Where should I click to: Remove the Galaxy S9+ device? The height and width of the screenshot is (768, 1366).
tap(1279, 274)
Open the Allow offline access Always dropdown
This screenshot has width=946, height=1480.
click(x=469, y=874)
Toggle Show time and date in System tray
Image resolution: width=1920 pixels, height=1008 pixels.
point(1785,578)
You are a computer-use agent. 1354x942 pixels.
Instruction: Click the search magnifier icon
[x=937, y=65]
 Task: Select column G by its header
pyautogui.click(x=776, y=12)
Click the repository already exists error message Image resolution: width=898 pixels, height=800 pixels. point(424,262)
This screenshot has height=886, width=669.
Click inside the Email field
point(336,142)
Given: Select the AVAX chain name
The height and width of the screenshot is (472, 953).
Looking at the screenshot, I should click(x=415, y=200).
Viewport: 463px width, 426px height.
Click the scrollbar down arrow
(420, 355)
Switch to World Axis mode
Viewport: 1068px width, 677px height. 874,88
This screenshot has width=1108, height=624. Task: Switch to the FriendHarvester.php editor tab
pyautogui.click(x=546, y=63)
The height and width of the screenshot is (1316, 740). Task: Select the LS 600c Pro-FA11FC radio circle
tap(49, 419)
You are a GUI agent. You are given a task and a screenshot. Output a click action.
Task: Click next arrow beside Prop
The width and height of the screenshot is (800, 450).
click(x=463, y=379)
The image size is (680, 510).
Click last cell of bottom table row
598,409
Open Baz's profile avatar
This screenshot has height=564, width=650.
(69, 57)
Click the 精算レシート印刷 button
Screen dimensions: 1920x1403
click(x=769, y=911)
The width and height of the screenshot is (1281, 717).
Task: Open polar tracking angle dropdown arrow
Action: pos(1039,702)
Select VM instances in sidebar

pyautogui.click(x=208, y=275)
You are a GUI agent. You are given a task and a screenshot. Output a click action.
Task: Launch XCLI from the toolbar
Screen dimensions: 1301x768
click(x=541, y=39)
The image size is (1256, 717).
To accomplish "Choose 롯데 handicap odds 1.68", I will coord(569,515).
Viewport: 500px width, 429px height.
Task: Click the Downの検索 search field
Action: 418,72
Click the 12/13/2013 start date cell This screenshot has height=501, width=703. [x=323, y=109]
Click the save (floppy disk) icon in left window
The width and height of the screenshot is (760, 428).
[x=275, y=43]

**Exercise directions:**
Whatever the number of entries above, each one is to be copied exactly.

**Written response:**
Where should I click to: Remove the Galaxy S9+ device? The height and width of the screenshot is (768, 1366).
tap(1279, 274)
Open the Allow offline access Always dropdown
This screenshot has width=946, height=1480.
click(x=469, y=874)
Toggle Show time and date in System tray
Image resolution: width=1920 pixels, height=1008 pixels.
point(1785,578)
You are a computer-use agent. 1354x942 pixels.
Instruction: Click the search magnifier icon
[x=937, y=65]
 Task: Select column G by its header
pyautogui.click(x=776, y=12)
Click the repository already exists error message Image resolution: width=898 pixels, height=800 pixels. point(424,262)
This screenshot has height=886, width=669.
Click inside the Email field
point(336,142)
Given: Select the AVAX chain name
The height and width of the screenshot is (472, 953).
Looking at the screenshot, I should click(x=415, y=200).
Viewport: 463px width, 426px height.
Click the scrollbar down arrow
(420, 355)
Switch to World Axis mode
Viewport: 1068px width, 677px height. 874,88
This screenshot has width=1108, height=624. Task: Switch to the FriendHarvester.php editor tab
pyautogui.click(x=546, y=63)
The height and width of the screenshot is (1316, 740). Task: Select the LS 600c Pro-FA11FC radio circle
tap(49, 419)
You are a GUI agent. You are given a task and a screenshot. Output a click action.
Task: Click next arrow beside Prop
The width and height of the screenshot is (800, 450).
click(x=463, y=379)
The image size is (680, 510).
Click last cell of bottom table row
598,409
Open Baz's profile avatar
This screenshot has height=564, width=650.
(69, 57)
Click the 精算レシート印刷 button
Screen dimensions: 1920x1403
click(x=769, y=911)
The width and height of the screenshot is (1281, 717).
Task: Open polar tracking angle dropdown arrow
Action: pos(1039,702)
Select VM instances in sidebar

pyautogui.click(x=208, y=275)
You are a GUI agent. You are given a task and a screenshot. Output a click action.
Task: Launch XCLI from the toolbar
Screen dimensions: 1301x768
click(x=541, y=39)
The image size is (1256, 717).
To accomplish "Choose 롯데 handicap odds 1.68", I will coord(569,515).
Viewport: 500px width, 429px height.
Task: Click the Downの検索 search field
Action: 418,72
Click the 12/13/2013 start date cell This screenshot has height=501, width=703. [x=323, y=109]
Click the save (floppy disk) icon in left window
The width and height of the screenshot is (760, 428).
[x=275, y=43]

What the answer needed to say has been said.